### What to do
Where in the data below does the word "computer" appear? Copy every line that has it.

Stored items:
◇ ◇ ◇ ◇ ◇ ◇ ◇
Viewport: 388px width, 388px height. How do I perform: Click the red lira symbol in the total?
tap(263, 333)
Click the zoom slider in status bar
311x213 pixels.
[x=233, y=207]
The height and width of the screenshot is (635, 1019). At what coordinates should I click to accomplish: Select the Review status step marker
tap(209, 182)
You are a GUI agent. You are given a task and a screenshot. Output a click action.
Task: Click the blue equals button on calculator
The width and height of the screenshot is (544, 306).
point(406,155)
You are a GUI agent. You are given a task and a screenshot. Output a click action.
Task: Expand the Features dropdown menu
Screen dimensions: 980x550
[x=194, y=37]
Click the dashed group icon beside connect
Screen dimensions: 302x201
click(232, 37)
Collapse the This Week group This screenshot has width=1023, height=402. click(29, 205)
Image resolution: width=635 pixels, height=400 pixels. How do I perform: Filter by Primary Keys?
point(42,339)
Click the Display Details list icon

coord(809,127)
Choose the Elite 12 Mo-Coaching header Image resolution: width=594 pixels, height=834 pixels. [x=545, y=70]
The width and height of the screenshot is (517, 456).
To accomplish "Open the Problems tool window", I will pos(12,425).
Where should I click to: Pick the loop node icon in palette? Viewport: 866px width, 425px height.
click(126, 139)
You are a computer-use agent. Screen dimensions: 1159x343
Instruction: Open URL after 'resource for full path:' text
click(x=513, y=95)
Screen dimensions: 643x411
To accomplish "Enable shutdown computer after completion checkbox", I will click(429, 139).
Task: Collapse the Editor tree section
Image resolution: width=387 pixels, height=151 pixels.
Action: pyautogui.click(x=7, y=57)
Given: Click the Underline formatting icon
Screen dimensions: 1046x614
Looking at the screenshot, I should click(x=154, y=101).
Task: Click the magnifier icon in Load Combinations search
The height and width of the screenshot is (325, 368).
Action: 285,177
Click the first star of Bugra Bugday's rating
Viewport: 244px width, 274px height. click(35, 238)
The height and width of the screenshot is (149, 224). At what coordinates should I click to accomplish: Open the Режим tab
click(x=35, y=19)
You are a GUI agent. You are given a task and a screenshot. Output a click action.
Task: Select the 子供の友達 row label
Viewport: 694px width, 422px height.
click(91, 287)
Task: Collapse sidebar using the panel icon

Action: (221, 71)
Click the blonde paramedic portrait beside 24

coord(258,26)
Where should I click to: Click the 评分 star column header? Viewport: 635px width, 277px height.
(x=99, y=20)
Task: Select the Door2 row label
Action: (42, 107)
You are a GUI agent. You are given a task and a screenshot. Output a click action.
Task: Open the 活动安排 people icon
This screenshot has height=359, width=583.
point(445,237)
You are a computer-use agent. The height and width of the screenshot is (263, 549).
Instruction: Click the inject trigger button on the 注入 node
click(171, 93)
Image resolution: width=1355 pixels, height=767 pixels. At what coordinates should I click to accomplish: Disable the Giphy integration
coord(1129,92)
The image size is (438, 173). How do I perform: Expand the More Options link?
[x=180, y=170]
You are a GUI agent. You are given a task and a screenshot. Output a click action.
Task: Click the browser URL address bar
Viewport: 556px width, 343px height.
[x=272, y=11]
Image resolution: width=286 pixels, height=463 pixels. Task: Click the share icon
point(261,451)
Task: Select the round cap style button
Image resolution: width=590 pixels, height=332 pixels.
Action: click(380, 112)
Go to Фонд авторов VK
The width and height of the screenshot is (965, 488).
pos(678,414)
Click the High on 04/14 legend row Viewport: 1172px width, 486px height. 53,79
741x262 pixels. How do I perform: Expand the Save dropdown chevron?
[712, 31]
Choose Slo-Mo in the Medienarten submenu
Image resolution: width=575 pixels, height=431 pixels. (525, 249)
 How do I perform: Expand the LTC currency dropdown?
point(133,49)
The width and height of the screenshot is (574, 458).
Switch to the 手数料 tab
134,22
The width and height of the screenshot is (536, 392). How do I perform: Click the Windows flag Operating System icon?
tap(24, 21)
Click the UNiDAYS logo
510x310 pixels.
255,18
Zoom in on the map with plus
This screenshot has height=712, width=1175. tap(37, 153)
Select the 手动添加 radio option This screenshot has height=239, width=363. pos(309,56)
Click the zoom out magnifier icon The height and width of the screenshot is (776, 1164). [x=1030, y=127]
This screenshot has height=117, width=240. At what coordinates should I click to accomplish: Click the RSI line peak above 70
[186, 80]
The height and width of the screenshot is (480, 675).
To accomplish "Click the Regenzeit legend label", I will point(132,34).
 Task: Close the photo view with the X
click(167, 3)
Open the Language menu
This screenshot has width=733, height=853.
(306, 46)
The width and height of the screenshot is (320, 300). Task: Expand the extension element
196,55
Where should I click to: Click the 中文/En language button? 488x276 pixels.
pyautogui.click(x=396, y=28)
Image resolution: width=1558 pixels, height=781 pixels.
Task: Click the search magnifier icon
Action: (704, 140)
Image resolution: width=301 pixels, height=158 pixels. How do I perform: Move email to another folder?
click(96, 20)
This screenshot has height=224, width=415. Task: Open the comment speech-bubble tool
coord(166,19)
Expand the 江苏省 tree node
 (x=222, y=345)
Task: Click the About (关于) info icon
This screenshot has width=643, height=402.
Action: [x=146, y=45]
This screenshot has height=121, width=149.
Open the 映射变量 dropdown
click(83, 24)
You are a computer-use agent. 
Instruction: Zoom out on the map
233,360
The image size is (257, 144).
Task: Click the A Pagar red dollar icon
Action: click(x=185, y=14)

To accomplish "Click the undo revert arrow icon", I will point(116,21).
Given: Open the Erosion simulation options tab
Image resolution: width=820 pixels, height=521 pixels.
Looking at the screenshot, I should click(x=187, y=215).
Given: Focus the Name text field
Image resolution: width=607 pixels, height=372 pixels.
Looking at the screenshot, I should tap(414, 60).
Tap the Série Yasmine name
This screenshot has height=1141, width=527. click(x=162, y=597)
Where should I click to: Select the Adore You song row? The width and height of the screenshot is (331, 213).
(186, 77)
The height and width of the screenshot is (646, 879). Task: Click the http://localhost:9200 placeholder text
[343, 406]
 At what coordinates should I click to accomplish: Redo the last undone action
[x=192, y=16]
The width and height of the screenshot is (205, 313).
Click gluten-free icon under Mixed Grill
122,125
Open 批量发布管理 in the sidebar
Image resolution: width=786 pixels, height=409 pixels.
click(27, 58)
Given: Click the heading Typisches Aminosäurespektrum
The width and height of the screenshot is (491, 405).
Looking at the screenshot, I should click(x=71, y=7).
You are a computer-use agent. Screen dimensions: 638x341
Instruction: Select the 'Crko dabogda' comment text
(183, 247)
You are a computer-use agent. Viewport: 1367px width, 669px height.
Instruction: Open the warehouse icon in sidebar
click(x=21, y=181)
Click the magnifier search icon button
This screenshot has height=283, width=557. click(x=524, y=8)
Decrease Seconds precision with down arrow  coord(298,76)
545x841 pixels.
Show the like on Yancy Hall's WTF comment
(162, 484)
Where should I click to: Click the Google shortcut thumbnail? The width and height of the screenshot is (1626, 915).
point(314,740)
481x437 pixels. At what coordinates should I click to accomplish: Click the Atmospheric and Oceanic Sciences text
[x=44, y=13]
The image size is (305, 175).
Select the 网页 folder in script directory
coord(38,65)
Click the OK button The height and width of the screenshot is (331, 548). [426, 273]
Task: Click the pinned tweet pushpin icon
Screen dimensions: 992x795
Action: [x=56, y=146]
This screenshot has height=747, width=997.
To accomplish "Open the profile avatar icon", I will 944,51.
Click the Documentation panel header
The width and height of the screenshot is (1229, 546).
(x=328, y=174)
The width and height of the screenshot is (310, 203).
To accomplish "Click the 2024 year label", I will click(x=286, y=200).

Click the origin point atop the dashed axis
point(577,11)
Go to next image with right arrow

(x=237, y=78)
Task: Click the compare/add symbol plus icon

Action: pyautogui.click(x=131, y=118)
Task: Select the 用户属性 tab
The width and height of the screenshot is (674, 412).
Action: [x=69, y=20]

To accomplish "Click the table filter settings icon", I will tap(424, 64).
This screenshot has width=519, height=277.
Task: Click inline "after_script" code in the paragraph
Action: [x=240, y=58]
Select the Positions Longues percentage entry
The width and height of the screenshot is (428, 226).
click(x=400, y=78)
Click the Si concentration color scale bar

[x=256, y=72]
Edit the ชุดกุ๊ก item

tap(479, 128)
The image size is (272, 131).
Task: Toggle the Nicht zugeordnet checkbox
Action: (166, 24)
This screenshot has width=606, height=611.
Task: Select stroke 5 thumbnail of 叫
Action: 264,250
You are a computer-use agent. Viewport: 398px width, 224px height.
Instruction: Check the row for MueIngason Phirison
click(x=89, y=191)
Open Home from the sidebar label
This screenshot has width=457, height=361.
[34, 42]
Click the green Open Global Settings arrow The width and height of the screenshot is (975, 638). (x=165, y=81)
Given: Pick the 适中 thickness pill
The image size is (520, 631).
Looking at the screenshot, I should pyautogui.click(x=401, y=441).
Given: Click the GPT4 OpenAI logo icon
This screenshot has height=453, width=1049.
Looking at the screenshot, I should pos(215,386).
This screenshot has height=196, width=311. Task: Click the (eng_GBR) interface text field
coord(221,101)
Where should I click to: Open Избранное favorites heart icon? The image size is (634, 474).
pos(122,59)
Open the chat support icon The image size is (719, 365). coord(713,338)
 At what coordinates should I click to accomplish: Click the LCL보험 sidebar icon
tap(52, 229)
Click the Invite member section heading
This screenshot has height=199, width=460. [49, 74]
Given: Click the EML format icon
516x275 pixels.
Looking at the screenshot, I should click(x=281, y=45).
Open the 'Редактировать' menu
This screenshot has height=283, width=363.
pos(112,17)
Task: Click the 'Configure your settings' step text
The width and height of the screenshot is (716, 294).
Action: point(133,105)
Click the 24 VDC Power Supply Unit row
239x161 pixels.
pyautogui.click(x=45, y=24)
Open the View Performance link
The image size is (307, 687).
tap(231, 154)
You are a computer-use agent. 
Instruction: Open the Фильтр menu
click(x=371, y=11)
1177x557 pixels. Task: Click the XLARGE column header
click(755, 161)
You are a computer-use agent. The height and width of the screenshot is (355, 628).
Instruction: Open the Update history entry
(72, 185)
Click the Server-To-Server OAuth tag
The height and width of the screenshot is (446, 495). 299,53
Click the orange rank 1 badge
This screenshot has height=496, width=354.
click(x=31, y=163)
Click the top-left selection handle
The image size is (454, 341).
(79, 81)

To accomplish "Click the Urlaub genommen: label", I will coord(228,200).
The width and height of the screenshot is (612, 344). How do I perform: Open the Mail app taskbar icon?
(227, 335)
◇ ◇ ◇ ◇ ◇ ◇ ◇
### Answer to this exercise
You are a computer-use agent. Screen dimensions: 1159x343
To accomplish "Enable shutdown computer after completion checkbox", I will click(429, 139).
You are a computer-use agent. The height and width of the screenshot is (263, 549).
You are a computer-use agent. 
You are a computer-use agent. Screen dimensions: 638x341
You are a computer-use agent. Viewport: 1367px width, 669px height.
You are a computer-use agent. Viewport: 398px width, 224px height.
You are a computer-use agent. 
You are a computer-use agent. The height and width of the screenshot is (355, 628).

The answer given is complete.